### Working data
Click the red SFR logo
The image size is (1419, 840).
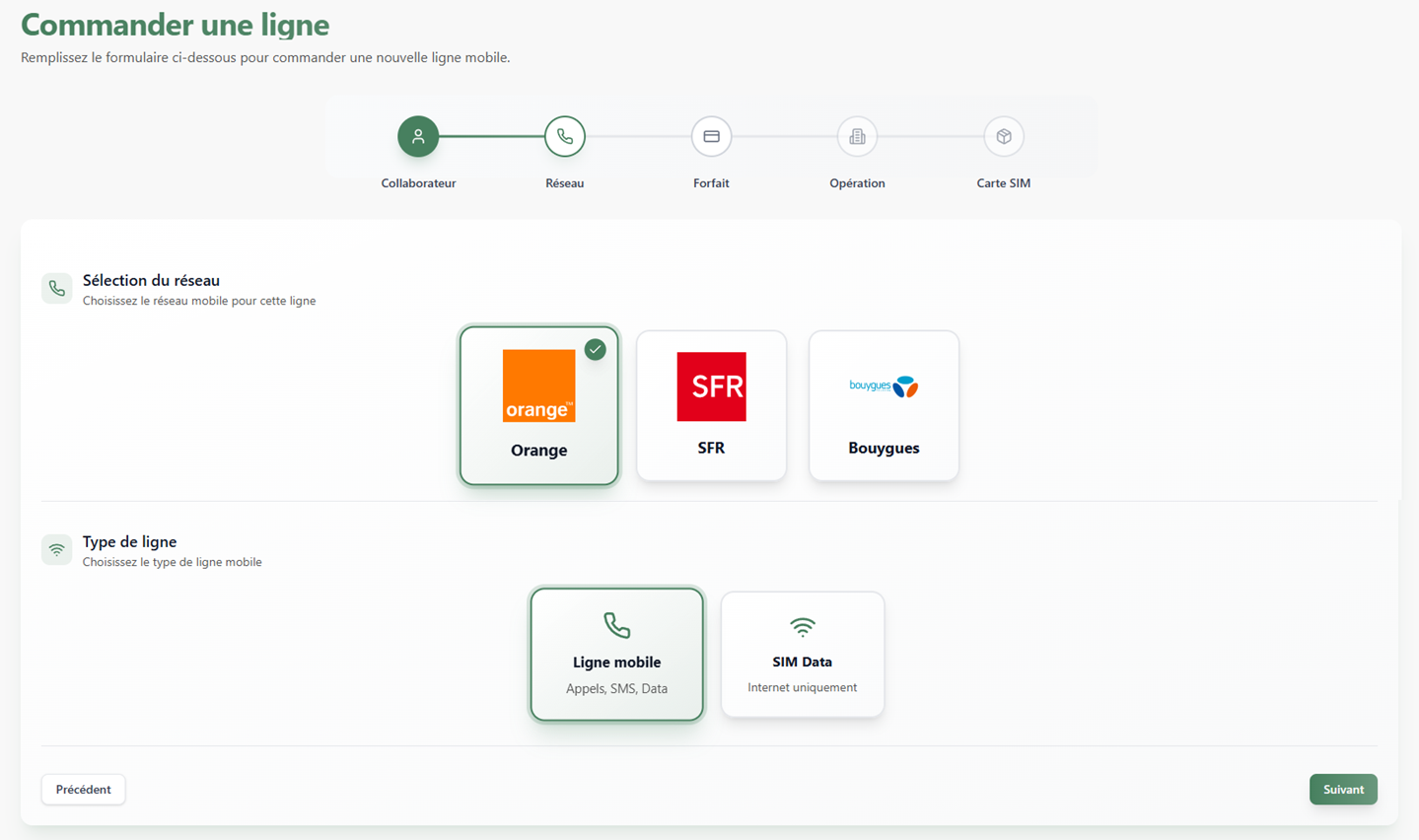point(711,386)
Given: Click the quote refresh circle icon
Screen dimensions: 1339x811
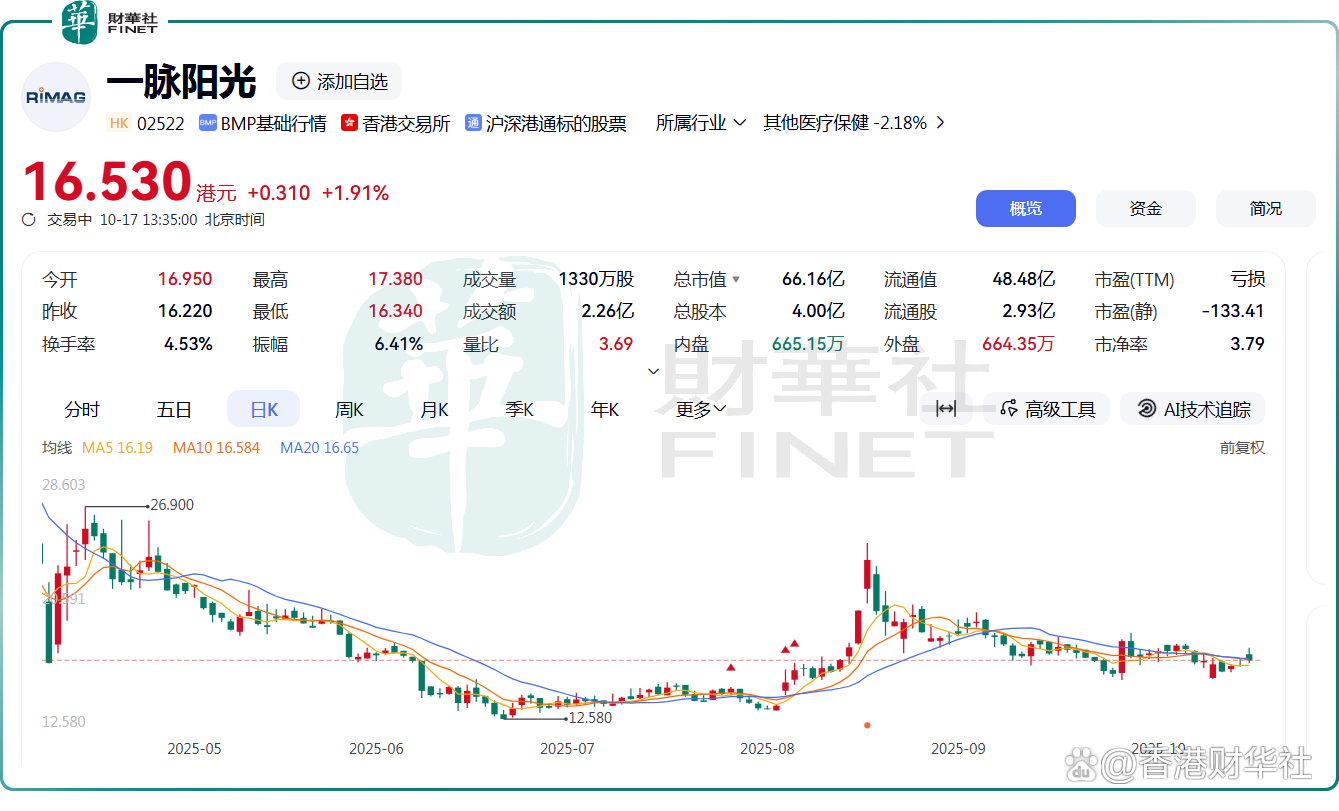Looking at the screenshot, I should [x=27, y=218].
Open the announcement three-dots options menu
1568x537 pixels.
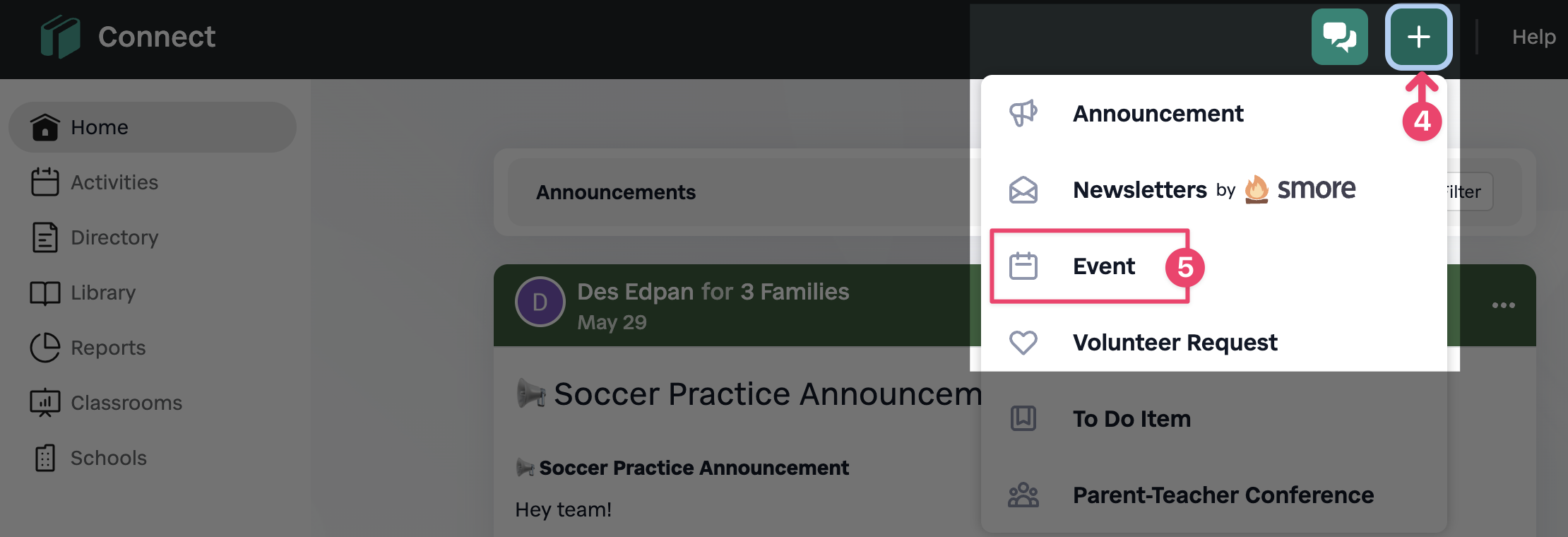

### What you need to do
The entries are to be written out again exactly, though without any images.

### Final answer
Click the red SFR logo
The image size is (1419, 840).
point(711,386)
Given: Click the quote refresh circle icon
Screen dimensions: 1339x811
Looking at the screenshot, I should [x=27, y=218].
Open the announcement three-dots options menu
1568x537 pixels.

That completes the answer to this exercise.